Forse la spiegazione risiedeva in qualcosa che lo riportava al tempo in cui lo aveva conosciuto per la prima volta a Milano. «Il paradiso!» esclamò, schioccando le dita. «E gli addobbi per le feste meravigliose di cui si raccontava ancora!»

«Voi ricordate qualcosa che non mi fa troppo onore», replicò Leonardo stringendosi nelle spalle. «Costruii quella ruota celeste di legno dorato e tele colorate e lanterne per il diletto del Moro e della sua corte, visto che mi era impedito di offrire cose più alte. Perché tornate a quelle miserie, frutto soltanto della necessità di riempire il mio tempo, reso deserto dall’incomprensione dei miei padroni?» seguitò in tono amaro.

«Maestro, perché vi fate torto? Credo invece che radice della vostra grandezza sia proprio questa sorta di sbrigliata fantasia, quasi un’allegra assenza di limiti, che vi spinge a cercare nella stravaganza il regno perduto della fanciullezza. Essa deve aver lasciato un vuoto nella vostra vita, un vuoto che non si colma.» Un’ombra era apparsa di colpo sul suo volto, una piega amara sulle labbra. Con uno scatto nervoso tornò subito al suo atteggiamento, quasi volesse nascondere qualcosa che era sul punto di manifestarsi.

«Cosa che capita a molti», rispose pacato l’artista, cui non era sfuggito il rapido mutamento d’umore del condottiero. «Quando si è privati dell’affetto della madre, e il padre non è guida attenta, ma solo il custode distaccato dei nostri primi anni. E altri fratelli, seppur minori, ci sono preferiti nelle cure e nelle robe. E nell’amore.»

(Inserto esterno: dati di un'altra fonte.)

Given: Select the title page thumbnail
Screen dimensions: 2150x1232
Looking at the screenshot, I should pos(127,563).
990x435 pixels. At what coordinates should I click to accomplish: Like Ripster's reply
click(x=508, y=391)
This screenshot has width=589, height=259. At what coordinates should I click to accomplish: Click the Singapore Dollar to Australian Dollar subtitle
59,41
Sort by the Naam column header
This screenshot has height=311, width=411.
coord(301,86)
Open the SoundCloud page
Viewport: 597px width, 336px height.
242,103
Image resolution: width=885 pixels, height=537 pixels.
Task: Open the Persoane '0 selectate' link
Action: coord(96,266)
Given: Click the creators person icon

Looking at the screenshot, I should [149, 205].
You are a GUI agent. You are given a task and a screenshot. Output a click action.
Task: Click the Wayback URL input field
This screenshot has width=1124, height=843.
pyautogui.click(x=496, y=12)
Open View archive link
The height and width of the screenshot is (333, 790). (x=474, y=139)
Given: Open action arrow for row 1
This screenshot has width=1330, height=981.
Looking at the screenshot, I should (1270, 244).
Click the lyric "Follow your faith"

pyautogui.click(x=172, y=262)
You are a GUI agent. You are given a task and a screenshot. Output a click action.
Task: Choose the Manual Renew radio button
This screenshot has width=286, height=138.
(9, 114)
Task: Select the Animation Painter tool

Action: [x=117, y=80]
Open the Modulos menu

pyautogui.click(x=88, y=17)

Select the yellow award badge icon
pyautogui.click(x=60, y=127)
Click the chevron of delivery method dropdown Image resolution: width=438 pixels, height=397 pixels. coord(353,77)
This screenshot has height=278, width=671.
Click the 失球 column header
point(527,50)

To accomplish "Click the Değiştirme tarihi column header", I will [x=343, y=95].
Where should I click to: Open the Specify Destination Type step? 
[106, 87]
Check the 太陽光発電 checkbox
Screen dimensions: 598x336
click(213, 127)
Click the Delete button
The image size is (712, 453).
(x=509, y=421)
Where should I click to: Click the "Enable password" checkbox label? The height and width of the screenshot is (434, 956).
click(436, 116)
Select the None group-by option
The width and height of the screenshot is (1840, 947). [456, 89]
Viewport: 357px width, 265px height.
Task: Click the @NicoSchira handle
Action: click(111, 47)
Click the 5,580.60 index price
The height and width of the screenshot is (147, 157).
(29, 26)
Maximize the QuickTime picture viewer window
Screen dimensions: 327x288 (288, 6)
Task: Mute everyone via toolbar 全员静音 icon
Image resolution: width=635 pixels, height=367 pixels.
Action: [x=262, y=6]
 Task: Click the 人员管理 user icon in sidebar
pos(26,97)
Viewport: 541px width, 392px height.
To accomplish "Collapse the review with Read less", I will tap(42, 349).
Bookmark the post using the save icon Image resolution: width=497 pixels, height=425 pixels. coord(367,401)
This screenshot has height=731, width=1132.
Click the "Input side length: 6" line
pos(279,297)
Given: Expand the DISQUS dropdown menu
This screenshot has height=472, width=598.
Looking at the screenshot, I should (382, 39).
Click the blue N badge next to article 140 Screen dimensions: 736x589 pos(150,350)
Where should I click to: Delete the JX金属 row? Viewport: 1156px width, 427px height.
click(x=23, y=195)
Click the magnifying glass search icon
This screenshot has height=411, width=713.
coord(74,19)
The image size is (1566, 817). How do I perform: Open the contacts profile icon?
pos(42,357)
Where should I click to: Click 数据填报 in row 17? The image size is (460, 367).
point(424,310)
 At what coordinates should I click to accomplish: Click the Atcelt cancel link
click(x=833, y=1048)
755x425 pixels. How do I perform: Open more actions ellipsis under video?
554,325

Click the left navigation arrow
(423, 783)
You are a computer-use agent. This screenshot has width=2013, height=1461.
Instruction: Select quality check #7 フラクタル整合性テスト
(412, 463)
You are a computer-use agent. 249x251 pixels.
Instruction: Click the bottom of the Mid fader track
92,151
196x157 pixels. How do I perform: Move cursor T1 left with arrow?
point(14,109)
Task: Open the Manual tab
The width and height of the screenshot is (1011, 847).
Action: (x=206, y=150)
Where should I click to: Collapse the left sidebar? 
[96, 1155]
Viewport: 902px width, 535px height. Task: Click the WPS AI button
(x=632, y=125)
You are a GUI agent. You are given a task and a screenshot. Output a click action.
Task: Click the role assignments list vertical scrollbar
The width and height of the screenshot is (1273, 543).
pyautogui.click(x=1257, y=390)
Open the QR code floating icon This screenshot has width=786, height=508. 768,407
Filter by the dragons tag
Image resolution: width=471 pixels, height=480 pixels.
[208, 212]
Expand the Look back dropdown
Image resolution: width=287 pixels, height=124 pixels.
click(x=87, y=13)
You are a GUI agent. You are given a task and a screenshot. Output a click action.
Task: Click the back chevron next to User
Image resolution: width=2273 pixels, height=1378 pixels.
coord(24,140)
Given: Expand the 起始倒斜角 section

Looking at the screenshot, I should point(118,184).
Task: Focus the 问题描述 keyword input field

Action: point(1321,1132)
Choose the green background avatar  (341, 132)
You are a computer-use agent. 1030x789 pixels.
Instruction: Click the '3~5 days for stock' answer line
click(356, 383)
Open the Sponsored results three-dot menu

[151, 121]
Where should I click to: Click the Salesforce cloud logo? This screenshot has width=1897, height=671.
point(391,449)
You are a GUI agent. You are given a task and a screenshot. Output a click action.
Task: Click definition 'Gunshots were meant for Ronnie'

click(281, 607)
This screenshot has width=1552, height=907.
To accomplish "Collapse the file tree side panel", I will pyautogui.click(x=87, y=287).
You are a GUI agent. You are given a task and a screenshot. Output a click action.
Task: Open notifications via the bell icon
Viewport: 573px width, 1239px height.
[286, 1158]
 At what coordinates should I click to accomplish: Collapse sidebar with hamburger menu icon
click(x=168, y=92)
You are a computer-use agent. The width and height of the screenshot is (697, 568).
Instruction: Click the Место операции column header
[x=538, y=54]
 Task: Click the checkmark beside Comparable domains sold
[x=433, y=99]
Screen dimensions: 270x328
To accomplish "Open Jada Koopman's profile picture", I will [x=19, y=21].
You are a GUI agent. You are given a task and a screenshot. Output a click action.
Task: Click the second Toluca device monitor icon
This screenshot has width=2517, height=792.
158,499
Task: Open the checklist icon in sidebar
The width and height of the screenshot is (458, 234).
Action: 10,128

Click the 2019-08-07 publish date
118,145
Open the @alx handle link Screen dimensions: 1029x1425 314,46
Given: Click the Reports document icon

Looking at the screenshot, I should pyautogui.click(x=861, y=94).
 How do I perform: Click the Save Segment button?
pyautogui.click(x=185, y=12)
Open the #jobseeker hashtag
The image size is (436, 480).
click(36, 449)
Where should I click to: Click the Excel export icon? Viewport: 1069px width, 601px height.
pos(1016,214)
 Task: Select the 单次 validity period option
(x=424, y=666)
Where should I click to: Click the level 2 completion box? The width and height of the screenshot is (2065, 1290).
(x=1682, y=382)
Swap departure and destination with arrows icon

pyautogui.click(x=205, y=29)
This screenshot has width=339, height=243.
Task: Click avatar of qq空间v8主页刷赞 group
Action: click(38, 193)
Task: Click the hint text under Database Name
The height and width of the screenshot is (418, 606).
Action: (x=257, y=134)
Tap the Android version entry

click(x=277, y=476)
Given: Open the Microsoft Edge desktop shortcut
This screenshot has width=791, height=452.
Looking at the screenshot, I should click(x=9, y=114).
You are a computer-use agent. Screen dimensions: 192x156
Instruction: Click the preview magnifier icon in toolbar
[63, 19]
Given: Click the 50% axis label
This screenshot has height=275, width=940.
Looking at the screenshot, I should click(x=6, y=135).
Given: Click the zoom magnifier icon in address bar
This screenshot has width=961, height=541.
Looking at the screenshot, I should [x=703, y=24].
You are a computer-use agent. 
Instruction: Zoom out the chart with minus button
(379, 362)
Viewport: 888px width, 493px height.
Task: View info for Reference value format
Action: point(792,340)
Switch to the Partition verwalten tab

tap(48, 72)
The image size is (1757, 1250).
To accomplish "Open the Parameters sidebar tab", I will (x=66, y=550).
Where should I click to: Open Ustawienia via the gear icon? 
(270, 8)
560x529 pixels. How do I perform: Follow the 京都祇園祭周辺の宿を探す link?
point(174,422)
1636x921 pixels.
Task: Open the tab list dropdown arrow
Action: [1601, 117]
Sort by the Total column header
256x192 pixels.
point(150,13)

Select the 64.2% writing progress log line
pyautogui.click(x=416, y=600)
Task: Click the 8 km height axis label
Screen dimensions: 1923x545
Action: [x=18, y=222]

Cesare chinò il capo. «Conosco questa condizione», mormorò distogliendo per un attimo lo sguardo.

«Lo so bene», replicò Leonardo, fissandolo negli occhi.

«Attento, maestro. È pericoloso immergersi in acque scure.»

«Conosco anche questo. E poche cose sono oscure come l’animo di chi si avvia alla conquista di un regno.»

Borgia annuì. «Ricordo ancora quel passo di Plutarco, che ci lesse il nostro precettore. Un uomo da nulla, che nemmeno intendeva il peso di quello che come una scimmia si limitava a ripetere.»

«Cosa vi riferì?»

«Un tempo un potente re chiese a un poeta: ’Cosa posso donarti di tutto quello che possiedo?’ E l’uomo rispose: ’Tutto, mio signore, tranne il vostro segreto’.»